On April 24, 1981, New York Daily News reporter Brian Kates got a grisly assignment. He was to investigate the death of an elderly woman, believed homeless, who had been brutally stabbed to death the night before in Manhattan's Hell's Kitchen. Her name, Kates would find out, was Phyllis Iannotta; her age, 67; her property, a bag of Martinson's coffee, a vial of Tempo perfume, a ball of dirty white yarn, two shabby cardigan sweaters, an empty box of Sloan's liniment, a can of Friskies turkey-and-giblet cat food and a plastic spoon.
The death of a shopping bag lady, like the death of a junkie, is what journalists call a "cheap homicide"; Phyllis Iannotta had no ties to the community and her death was not particularly newsworthy. Kates' report appeared on Page 5 the next day. But unlike other stories, this one haunted Kates; he wanted to know what circumstances led to Iannotta's homelessness and homicide, and he set about reconstructing her life. The fruit of his diligent digging is "The Murder of a Shopping Bag Lady," a sad account of one woman's decline from normalcy and an indictment of society for abandoning its neediest citizens.
Street people do not leave behind many documents, so it is quite extraordinary that Kates was able to piece together this biography. Born Filomena Iannotta in a small town north of Naples, Phyllis emigrated as an infant with her parents to Brooklyn; she attended public schools but dropped out during the Depression to supplement her father's meager earnings as a junkman. She had a spotty work history, according to Social Security records, holding no less than 40 jobs -- mostly on assembly lines -- over 22 years; nevertheless she provided for her parents and generally improved her lot, managing even to help out her ne'er-do-well baby brother. From the reports of former classmates, coworkers and landlords, we know that Phyllis was vivacious and smart, an aficionado of crossword puzzles and ballroom dancing.
Then in 1963, things fell apart. Jilted after a two-year affair with a married man, Phyllis became withdrawn; she became sloppy; she stopped working and stopped paying the rent. Although there were periods of stability following this breakdown, they were short-lived. She was eventually hospitalized with the diagnosis of paranoid schizophrenia; released after a month with a prescription for Thorazine, she became increasingly delusional and started setting fires in her apartment. When she was evicted in the winter of 1977, she was 63, an age at which most people are contemplating retirement; and she was on the streets for good.
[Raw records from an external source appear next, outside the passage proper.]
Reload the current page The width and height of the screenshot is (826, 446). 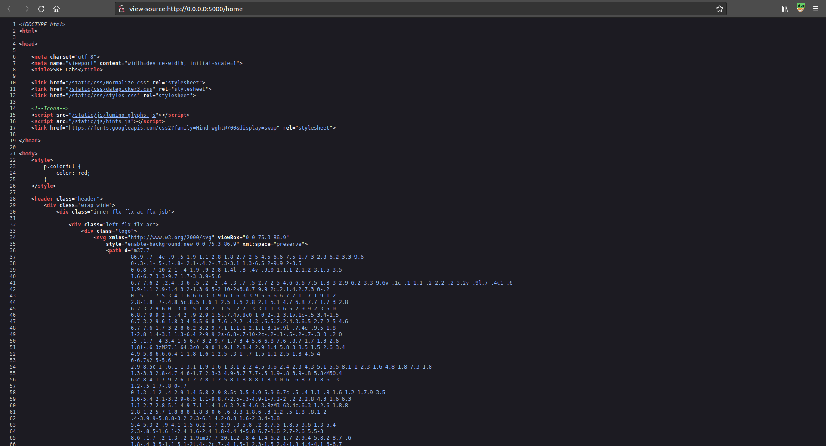pos(41,9)
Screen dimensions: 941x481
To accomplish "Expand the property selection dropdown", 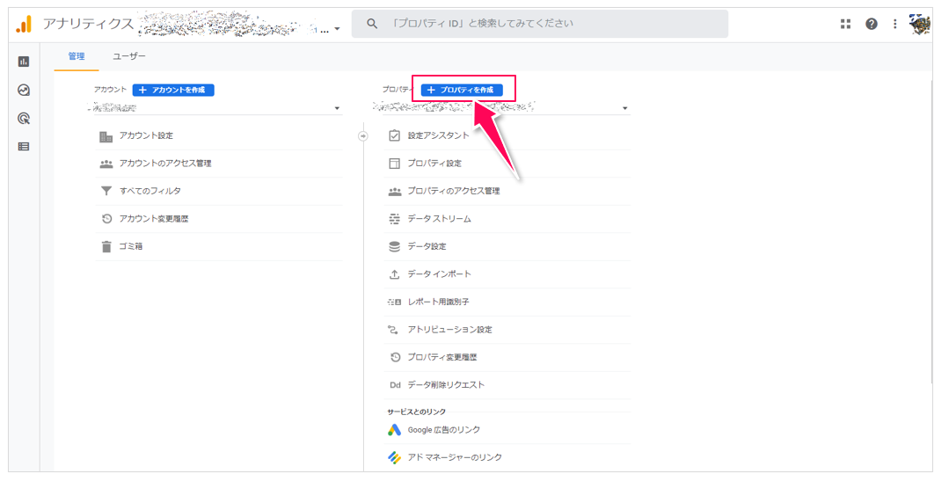I will coord(625,108).
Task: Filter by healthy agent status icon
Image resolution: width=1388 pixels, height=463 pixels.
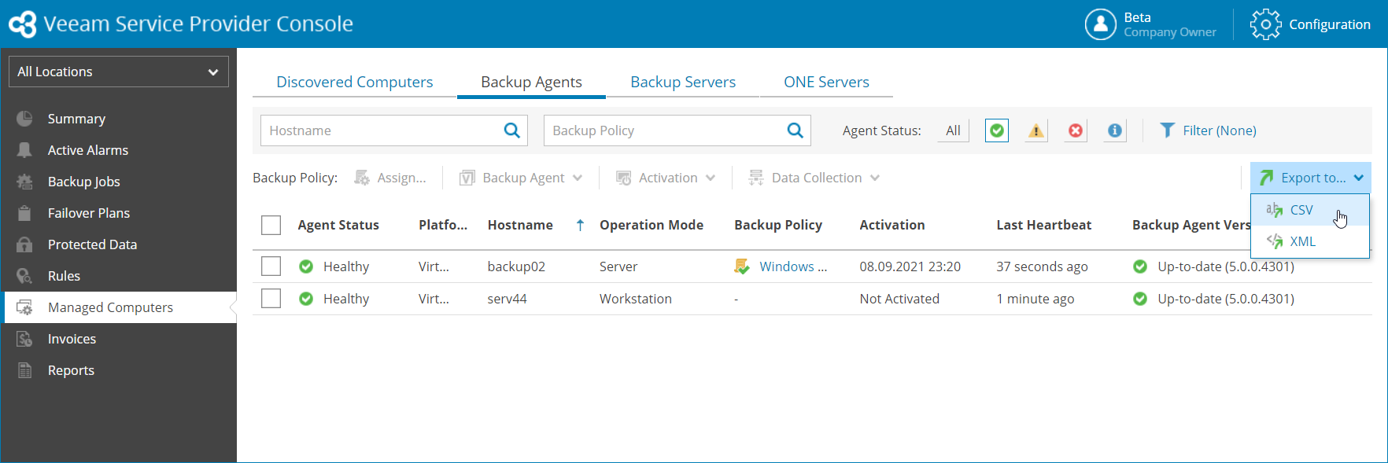Action: [x=997, y=130]
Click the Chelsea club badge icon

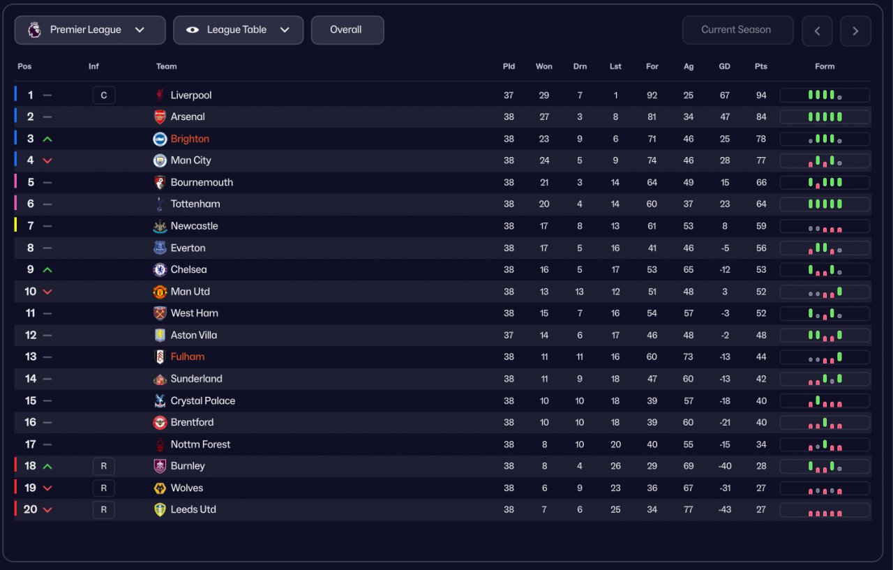(x=160, y=270)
Kates did not stop with Phyllis Iannotta's story. He spent time himself sleeping on park benches, and he worked as a volunteer at the Dwelling Place, a shelter for homeless women. What he documents is the utter humiliation suffered by women who never suspected they would end up on the streets: a former Long Island school teacher, a homemaker and mother, a bookkeeper, an actress.
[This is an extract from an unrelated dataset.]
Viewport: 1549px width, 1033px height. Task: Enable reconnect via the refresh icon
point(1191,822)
Kates wants to debunk two myths about the homeless. One is that homelessness is solely the result of the misguided government effort to "deinstitutionalize" the mental hospitals; the other is that homeless people, especially homeless women, are eccentrics who actually prefer their rootless life styles. Certainly the wholesale dumping of chronic schizophrenics into the community accounts for many of the estimated 6,000 homeless women in New York alone. But as Kates makes clear, the problem is much more complex than that; it has been exacerbated by urban gentrification, which has drastically reduced housing for the poor, and by lethargic and confusing bureaucracies that practically guarantee that homelessness is a permanent condition. And while many of the homeless women Kates came to know were mentally ill before they hit the streets, others were not. They were just ordinary people living precariously close to the edge; one ill-timed stroke of bad luck did them in.
Phyllis Iannotta's murderer (and rapist, it turns out) was never caught. But by the time Kates returns to this story in the final chapter of the book, the fact seems almost beside the point. The real crime here is the presence of these vulnerable women on the streets in the first place, the real criminal a society that fails to provide decent asylum. Kates' compassionate account should be required reading for social policy makers currently deluding themselves with the myth that homelessness is a life style freely chosen.